Muito se fala sobre o uso de preservativos como forma de proteção contra doenças sexualmente transmissíveis, principalmente a aids. Porém, por mais que a maioria pessoas saiba das ameaças de relações sexuais sem segurança, existem aquelas que mesmo assim, preferem o risco de contrair alguma doença. Diante desses fatos, Luiza Amaral, psicóloga que defendeu sua dissertação de Mestrado na Faculdade de Medicina da USP, decidiu estudar um caso específico de pessoas compulsivas sexuais, que é o de homens que fazem sexo com outros homens (HSH), compulsivamente e sem uso de preservativos.
Os homens que fazem sexo com homens - terminologia que engloba bissexuais e homossexuais - sem o uso de preservativos de forma intencional, são chamados pela ciência de barebackers. Luiza atenta para o fato de que essa denominação está sendo utilizada pela mídia em geral para designar um outro tipo de grupo, diferente desse que é o foco do seu estudo. “Na comunidade científica, barebacking é o comportamento dos HSH que querem fazer sexo sem preservativo, de forma intencional, mas sem a intenção de transmitir o HIV. Eles querem correr o risco. Mas o que tem se falado hoje em dia é de um grupo que tem a intenção de transmitir a doença intencionalmente, o que é um problema bem mais grave.” explica a psicóloga.

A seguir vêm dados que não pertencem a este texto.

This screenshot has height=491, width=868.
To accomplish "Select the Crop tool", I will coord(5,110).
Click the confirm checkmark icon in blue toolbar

Luiza trabalha em um ambulatório do Instituto de Psiquiatria do Hospital das Clínicas (IPq) que trata especialmente dos compulsivos sexuais. Ela conta que a primeira parte de sua pesquisa foi recrutar os 55 voluntários HSH (pacientes do ambulatório) e estudar a prevalência do comportamento barebacking e a incidência do vírus HIV neles. Como resultado, Luiza concluiu que 38% dos envolvidos na pesquisa tinham esse comportamento, ou seja, 21 homens eram barebackers. Do total de voluntários HSH compulsivos sexuais, 11 são portadores do HIV, sendo que nove deles são barebacking. Para a pesquisadora esse é um número bem significativo, mas esperado já que eles se colocam muito mais em risco de contrair a doença.
A segunda e mais importante parte da pesquisa contou com o estudo a cerca da personalidade dos barebackers. Luiza explica que o objetivo central da pesquisa foi ver se esses homens eram mais propensos a ter algum problema de personalidade. Por meio do instrumento de Cloninger (instrumento que permite traçar um perfil da personalidade do indivíduo), que é dividido em temperamento e caráter, a pesquisadora procurou avaliar três fatores: o autodirecionamento (caráter), a busca por novidade e a evitação de danos (temperamento). Ela conta que “o autodirecionamento é a forma como me posiciono na vida, em relação as minhas metas e os meus objetivos. Como eu me direciono e se sou uma pessoa que tem a autoestima boa”.
Os resultados esperados eram que os HSH compulsivos sexuais com o comportamento barebacking teriam um menor autodirecionamento, uma busca mais elevada por novidade e uma menor evitação de danos, quando comparados aos HSH compulsivos sexuais sem o comportamento barebacking. Porém, a conclusão final se diferenciou um pouco do que era previsto. Os barebackers tem uma tendência à busca de novidades mais alta, mas não tanto como se esperava. Já a evitação de danos não apresentou diferenças. No entanto, a surpresa da pesquisadora foi no fator de autodirecionamento.
O estudo mostrou que os HSH com comportamento barebacking apresentam um grande comprometimento no autodirecionamento. Luiza explica que em geral, os fatores de caráter estão associados a transtornos de personalidade. O baixo autodirecionamento se relaciona com dificuldade na aceitação de responsabilidade, falta de metas a longo prazo, autoestima cronicamente baixa e dificuldades com a própria identidade.
De acordo com a pesquisadora, o resultado principal de sua pesquisa foi perceber que a questão da personalidade dos HSH barebacking - o grande comprometimento do autodirecionamento -é algo tratável, pois está no caráter. A psicóloga relata que o temperamento das pessoas é algo inato, mas o contrário acontece com o caráter, que se desenvolve ao longo da vida, e por isso, tem um tratamento psicológico mais fácil. Ela completa dizendo que as intervenções clínicas no caráter podem ajudar a criar uma consciência mais critica e uma consequente melhora na tomada de decisões, o que contribui na personalidade como um todo, visto que os fatores influenciam um nos outros.